#### [What you will do]
Copy the records below in full and leave every image out of the copy.

○ ○ ○

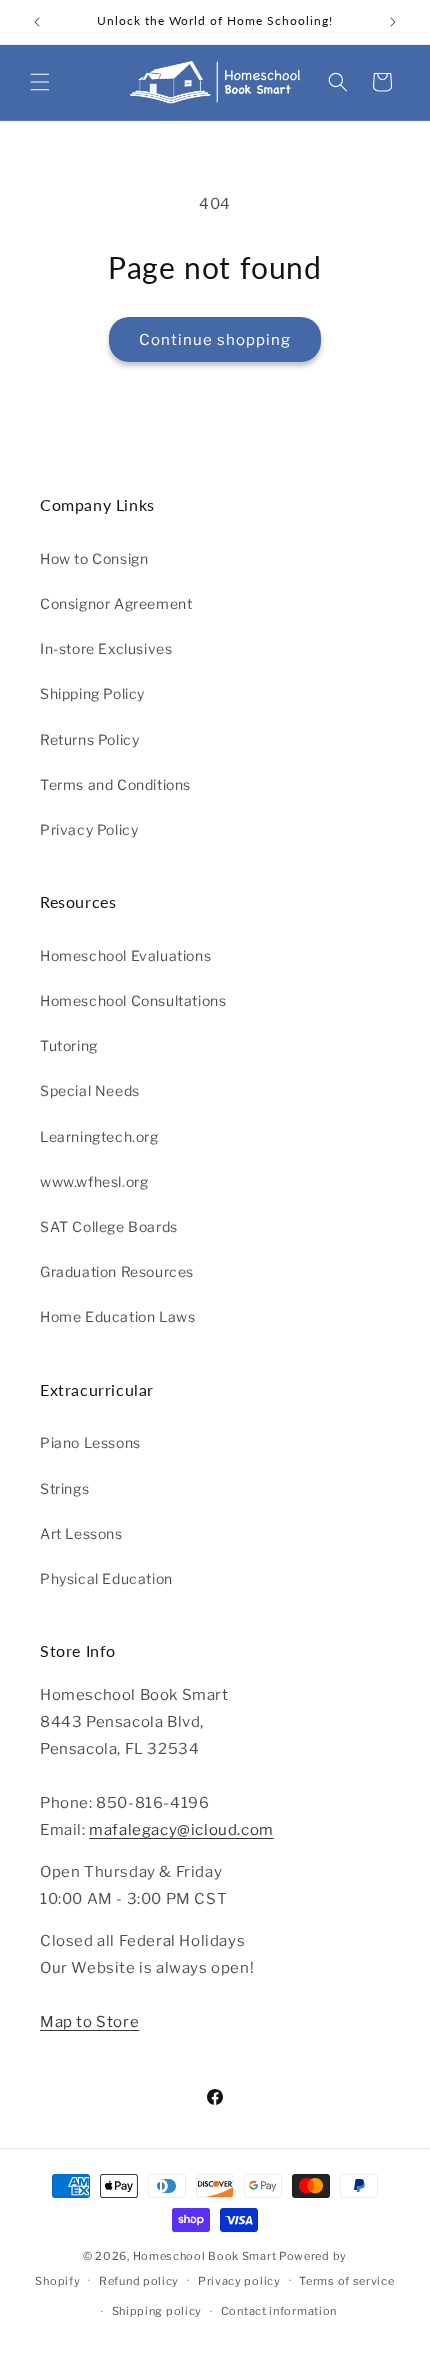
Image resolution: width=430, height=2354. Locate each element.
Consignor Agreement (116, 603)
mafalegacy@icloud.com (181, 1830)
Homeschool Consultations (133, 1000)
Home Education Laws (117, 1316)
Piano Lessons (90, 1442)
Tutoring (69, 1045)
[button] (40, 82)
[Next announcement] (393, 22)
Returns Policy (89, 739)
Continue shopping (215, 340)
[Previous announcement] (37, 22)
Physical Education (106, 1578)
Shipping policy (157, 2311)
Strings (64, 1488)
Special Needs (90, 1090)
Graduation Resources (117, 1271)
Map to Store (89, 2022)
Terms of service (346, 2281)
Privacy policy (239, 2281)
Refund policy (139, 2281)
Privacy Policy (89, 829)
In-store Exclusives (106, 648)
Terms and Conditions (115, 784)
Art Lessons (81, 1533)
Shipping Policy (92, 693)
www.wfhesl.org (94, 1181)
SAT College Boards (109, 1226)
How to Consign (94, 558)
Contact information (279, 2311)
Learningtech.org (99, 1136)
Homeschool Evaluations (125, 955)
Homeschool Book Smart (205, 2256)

○ ○ ○

#### [Response for this exercise]
Image resolution: width=430, height=2354. Locate each element.
Consignor Agreement (116, 603)
mafalegacy@icloud.com (181, 1830)
Homeschool Consultations (133, 1000)
Home Education Laws (117, 1316)
Piano Lessons (90, 1442)
Tutoring (69, 1045)
[button] (40, 82)
[Next announcement] (393, 22)
Returns Policy (89, 739)
Continue shopping (215, 340)
[Previous announcement] (37, 22)
Physical Education (106, 1578)
Shipping policy (157, 2311)
Strings (64, 1488)
Special Needs (90, 1090)
Graduation Resources (117, 1271)
Map to Store (89, 2022)
Terms of service (346, 2281)
Privacy policy (239, 2281)
Refund policy (139, 2281)
Privacy Policy (89, 829)
In-store Exclusives (106, 648)
Terms and Conditions (115, 784)
Art Lessons (81, 1533)
Shipping Policy (92, 693)
www.wfhesl.org (94, 1181)
SAT College Boards (109, 1226)
How to Consign (94, 558)
Contact information (279, 2311)
Learningtech.org (99, 1136)
Homeschool Evaluations (125, 955)
Homeschool Book Smart (205, 2256)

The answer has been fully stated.